ところがこの人形が、博物館のPR用には意外に役に立っています。博物館の存在を知っていただくための展示物として、館のエントランスホールの記念撮影用や、県内各地への出張PR要員として活動するようになったのです。
さて、その人形たちに新しい仕事が来ました。伊勢市のサンアリーナで行われる「新体操ワールドカップ」の会場で、三重県関係の展示をすることになり、斎宮博の紹介コーナーも作っていただいたのです。

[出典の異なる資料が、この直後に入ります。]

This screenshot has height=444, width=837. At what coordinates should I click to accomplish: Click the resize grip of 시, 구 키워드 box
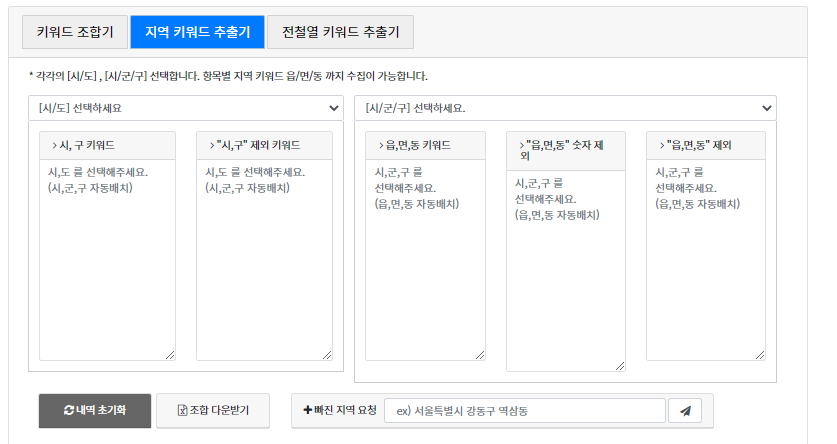(x=170, y=355)

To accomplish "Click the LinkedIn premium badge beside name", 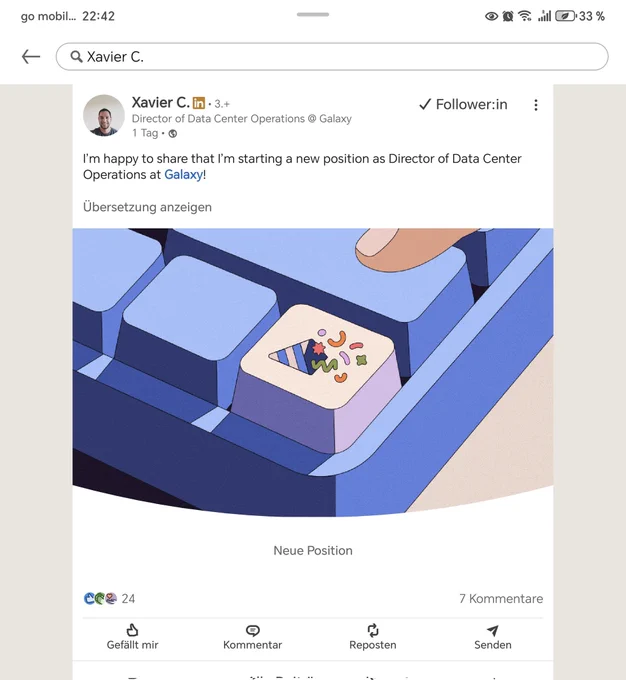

ワールドカップ会場で斎宮をPRするのには何がいいか。常時監視されるわけではなく、人通りも多いので、見て、さわってもらって、それなりに見栄えのするもの、ということから選ばれたのが、白の小忌衣(おみごろも)を着て、禊をするマネキン斎王など2体と、束帯姿の顔出し記念撮影ボードだったのです。
ワールドカップ自体は好評だったようで、おかげさまでこの人形たちも記念撮影の対象としてそこそこ人気を集めていたようです。
そして海外に発信されたWEB情報の中には、Japanese Dollと題された、斎王人形の写真が・・・。
流石にこれは博物館でも驚きました。
まさか博物館資料の中で世界デビュー第一号がこの子だったとはねぇ。